## Task statement
Please set down each of the lines below once more, exactly, omitting all pictures.

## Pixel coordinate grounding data
= Beginning of Section =

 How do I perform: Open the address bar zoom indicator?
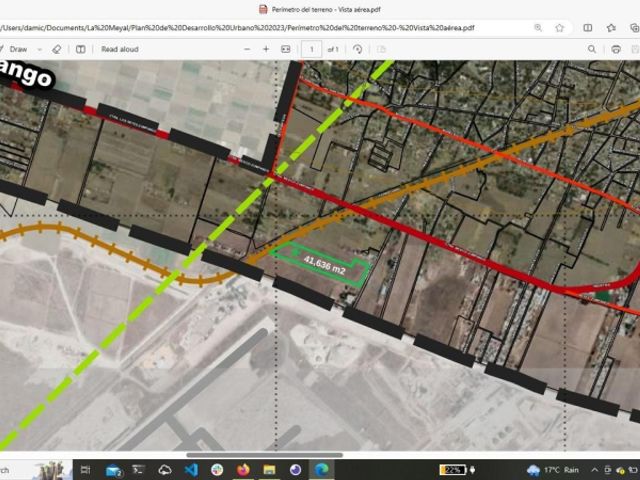point(538,28)
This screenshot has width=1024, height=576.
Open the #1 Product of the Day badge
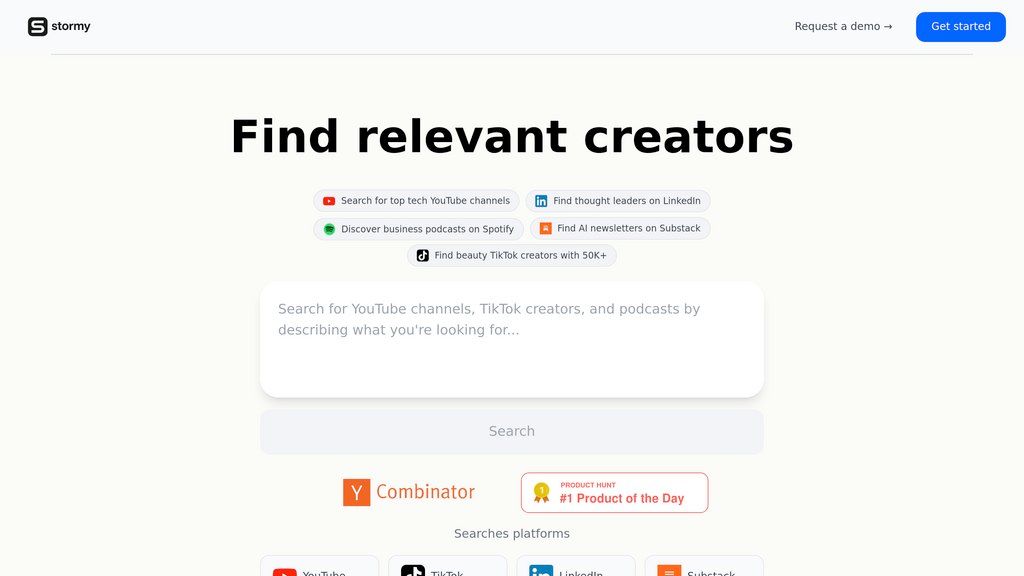click(615, 492)
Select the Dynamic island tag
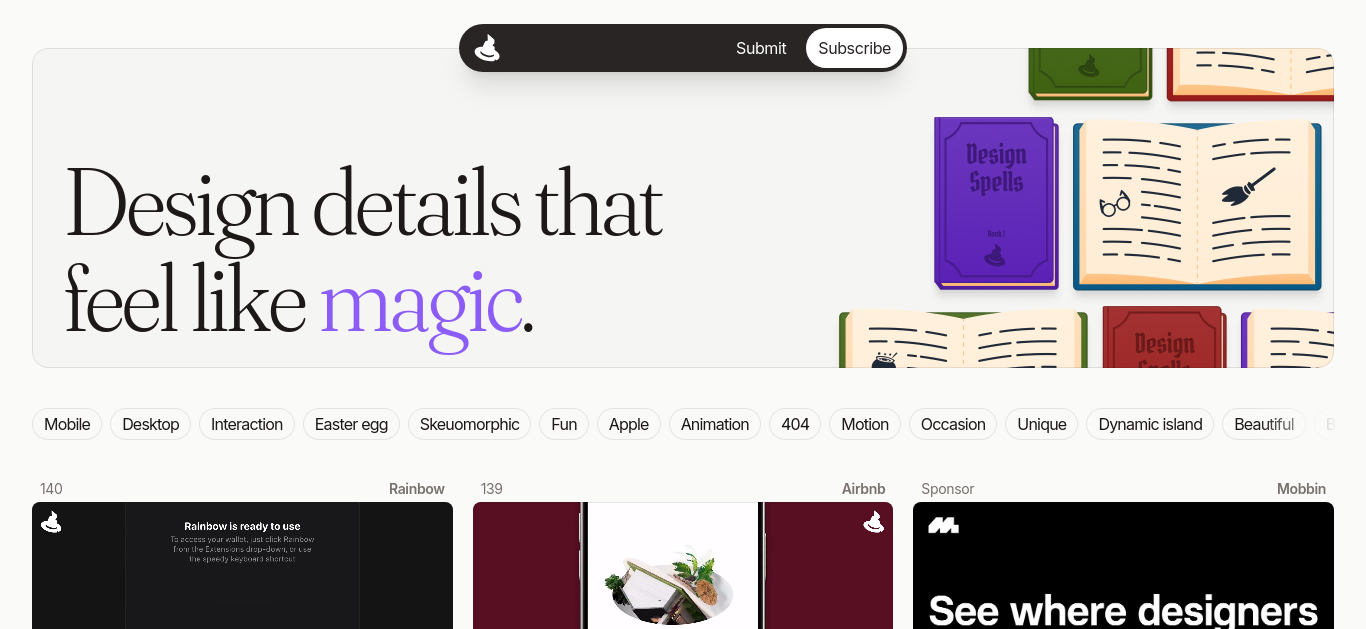The width and height of the screenshot is (1366, 629). click(1150, 424)
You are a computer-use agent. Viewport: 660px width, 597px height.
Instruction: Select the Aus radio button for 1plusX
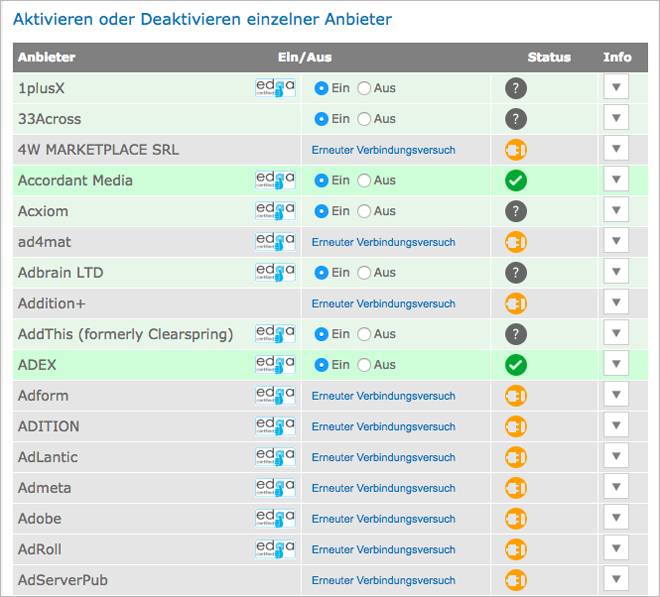point(364,88)
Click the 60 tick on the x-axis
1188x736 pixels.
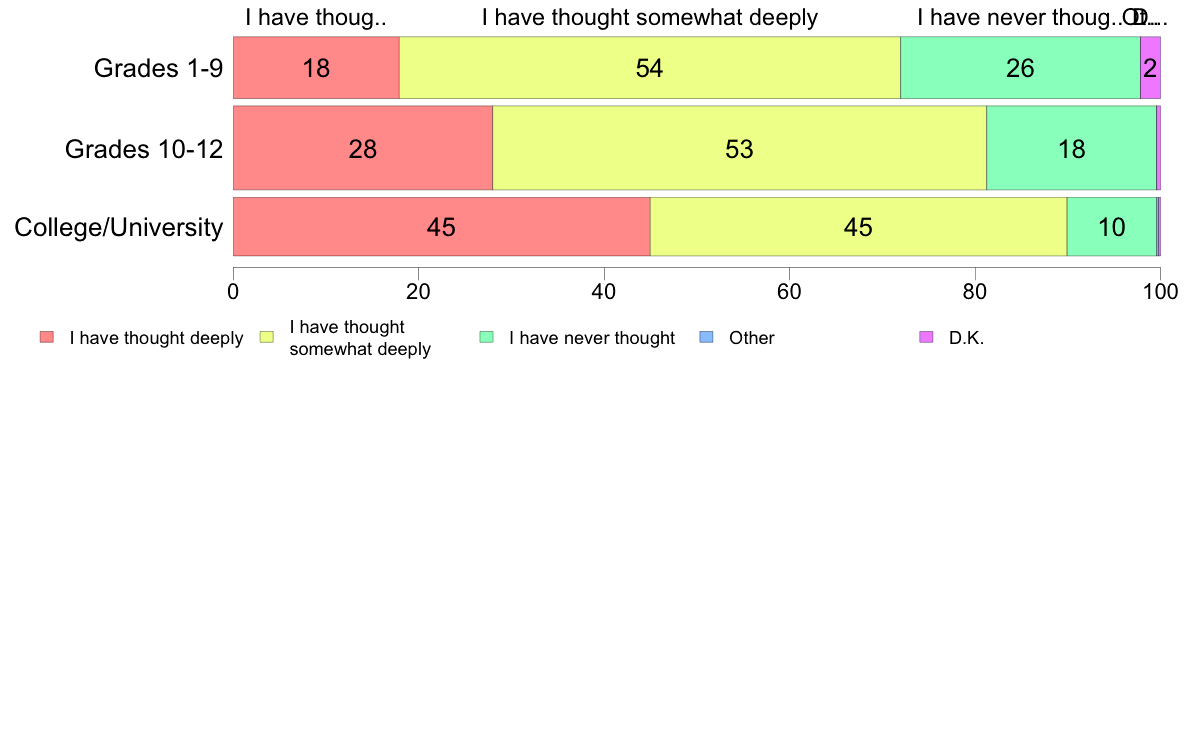pos(789,292)
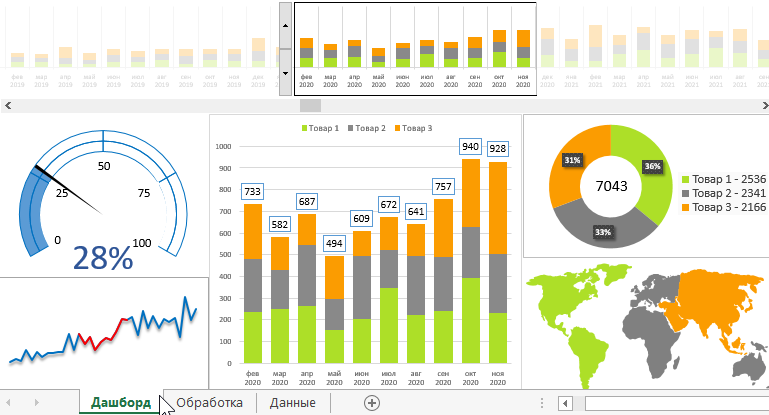Open the Обработка sheet tab

209,402
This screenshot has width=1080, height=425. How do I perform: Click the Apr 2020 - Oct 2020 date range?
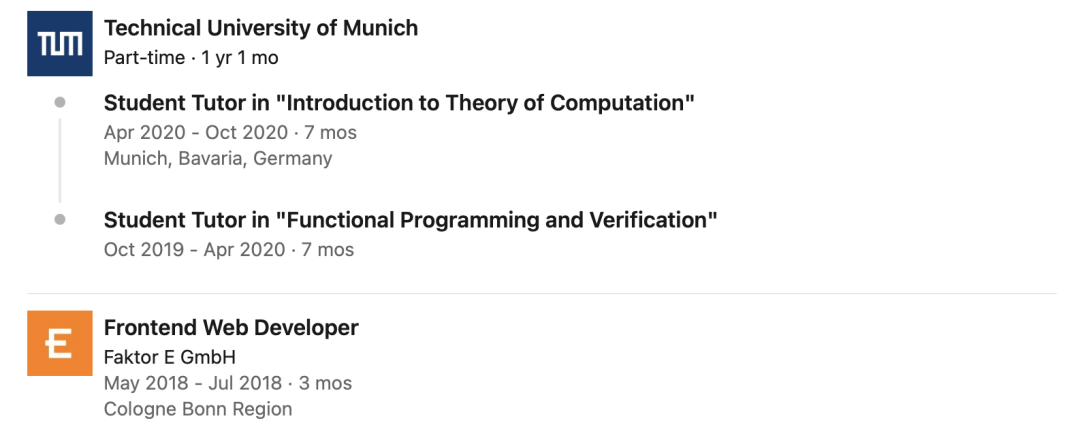(x=196, y=132)
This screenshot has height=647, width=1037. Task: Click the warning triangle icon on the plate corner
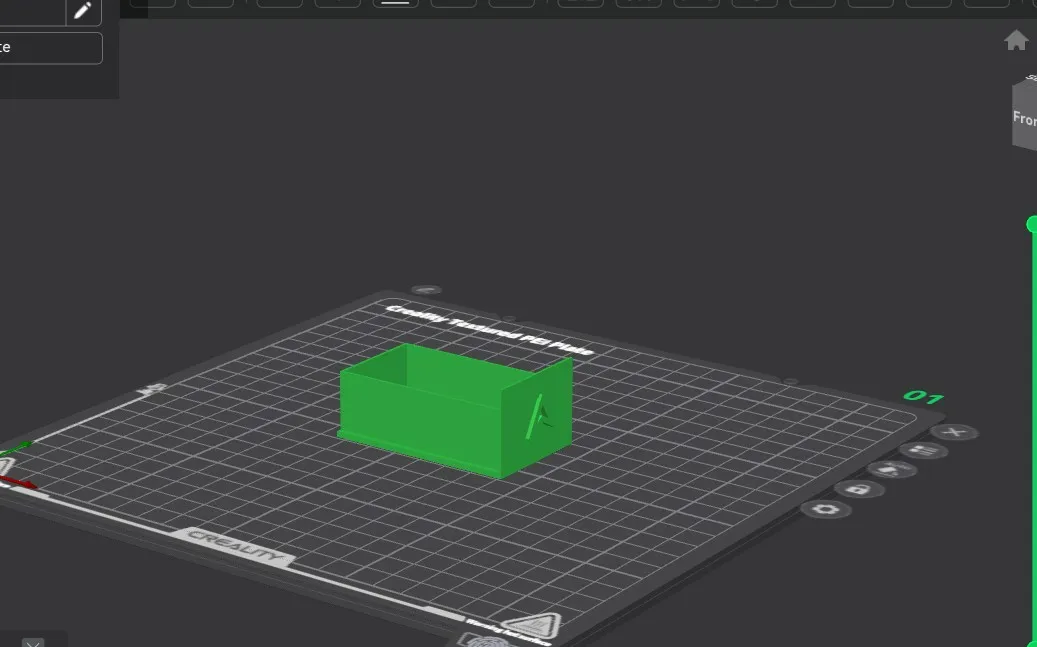pos(534,626)
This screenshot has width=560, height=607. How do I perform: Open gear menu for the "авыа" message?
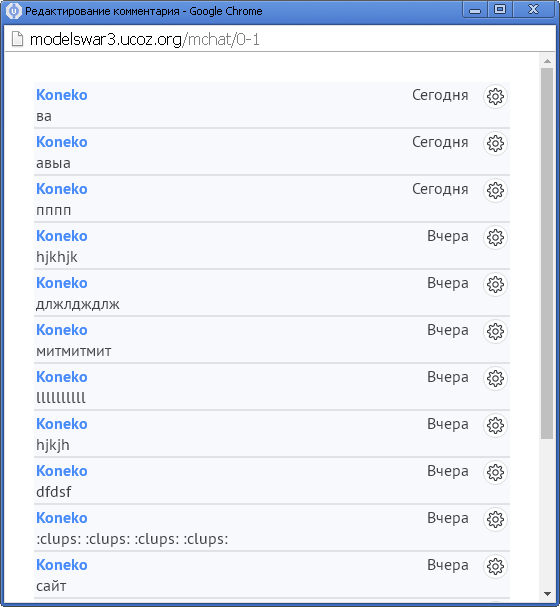(x=495, y=143)
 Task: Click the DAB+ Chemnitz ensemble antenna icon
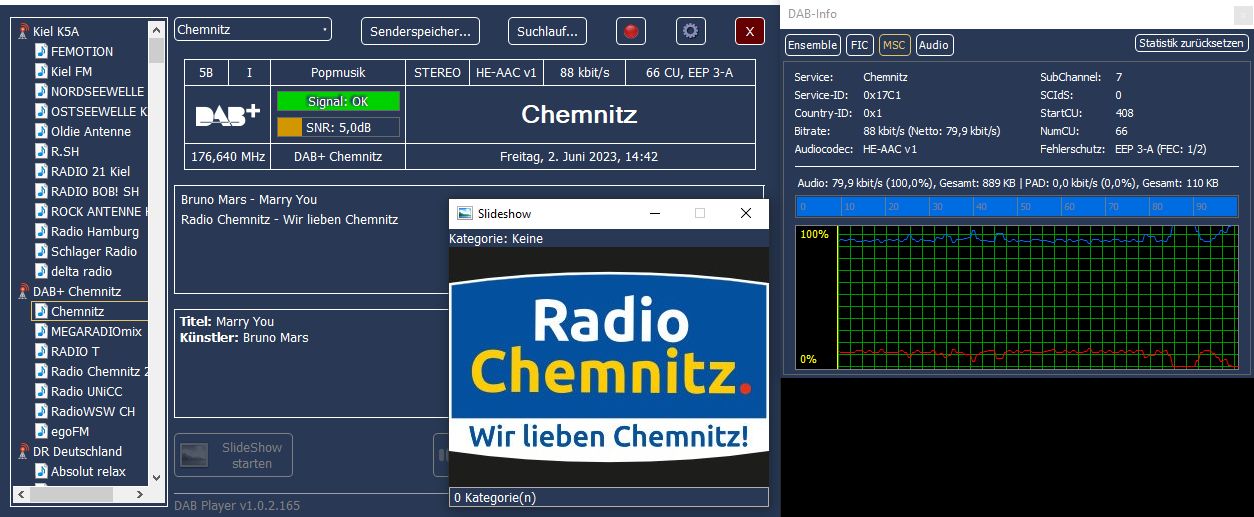[23, 291]
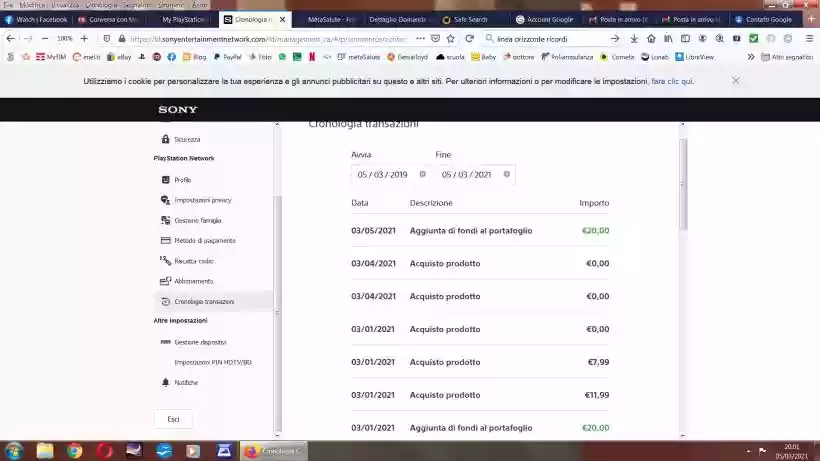
Task: Open the Modifica menu in menu bar
Action: point(33,5)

= End of Section =

## Response area
 How do I perform: Open the address bar zoom indicator?
point(538,28)
This screenshot has width=1024, height=576.
Open the #1 Product of the Day badge
click(615, 492)
Select the Dynamic island tag
The width and height of the screenshot is (1366, 629). click(1150, 424)
You are a computer-use agent. Viewport: 660px width, 597px height.
Instruction: Select the Aus radio button for 1plusX
point(364,88)
Click the 60 tick on the x-axis
1188x736 pixels.
pos(789,292)
Open the Обработка sheet tab

209,402
This screenshot has width=1080, height=425. How do I perform: Click the Apr 2020 - Oct 2020 date range?
(x=196, y=132)
This screenshot has height=647, width=1037. Task: Click the warning triangle icon on the plate corner
pos(534,626)
This screenshot has width=560, height=607. How do I perform: Open gear menu for the "авыа" message?
(x=495, y=143)
 Task: Click the DAB+ Chemnitz ensemble antenna icon
[23, 291]
Task: Open the Modifica menu in menu bar
Action: point(33,5)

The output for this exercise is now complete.